Prepare a favorite childhood meal for a family member who is feeling down.
Let him pick the movie.
Run a bath for someone who has had a rough day.
Kindness to Strangers
When you’re out shopping, hold the door open for someone who is struggling to carry bags or steer a baby stroller.
Let someone who seems like they’re in a hurry go ahead of you in line at the checkout counter.
Drop by your local firehouse with a few takeout pizzas to let firefighters and first responders know they are appreciated.
In spring or summer, cut flowers from your garden, make up some bouquets and deliver them to a local nursing home as a gift for patients who don’t normally get visitors.
Call the NICU (neonatal intensive care unit) and volunteer to rock premature babies. Many hospitals are looking for “baby rockers”.
Sew a “Rare Bear” for a child with a rare disease, these one-of-a-kind teddy bears are a comfort and encouragement to one-of-a-kind kids with rare diseases.

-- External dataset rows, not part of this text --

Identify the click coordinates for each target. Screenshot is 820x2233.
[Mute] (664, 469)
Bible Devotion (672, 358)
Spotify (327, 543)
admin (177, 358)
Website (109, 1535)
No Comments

Knit a pair of prosthetics for a woman who has undergone a mastectomy. Find patterns and information about how you can help at KnittedKnockers.org
Sew a lap quilt to comfort children in need or distress. With the help of volunteers, Quilts For Kids makes and donates 30,000 quilts a year.
Kindness and Coffee
Surprise your spouse or loved one by bringing them a hot cup of coffee in bed. (My husband and I randomly take turns doing this. It may well be the secret to our 37 years of marital harmony.)
Quietly pick up the tab of the person standing in line behind you at your local coffee bar. It’s a small surprise that will make their day!
Surprise a young family with a new baby with a gift card from your local coffee bar and a homemade gift certificate for 90 minutes of babysitting so Mom and Dad can have a short but much needed coffee date.
Save up your coffee grounds for an avid gardener. Coffee grounds are a great fertilizer.
Kindness in Ink
Send a note of appreciation to someone whose hard work often go unnoticed – a trash collector, postal worker, pastor, or store clerk. Copy their boss.
Send a friend a funny greeting card, just because.
Write a favorable online review for a local business that does a great job.
Keep your Eyes and Ears Open
Most of these random acts of kindness ideas were based on ideas I’ve tried over the years. Once you start looking, I’m sure you’ll come up with more ideas and endless opportunities – large and small – to bless someone through kindness.
Isn’t it nice to know that when you help brighten someone’s else’s day with kindness, you’re helping yourself as well? As Aesop said, “No act of kindness, no matter how small, is ever wasted.”
Search for an opportunity to be kind this week. You’ll be doing good unto others, and unto yourself.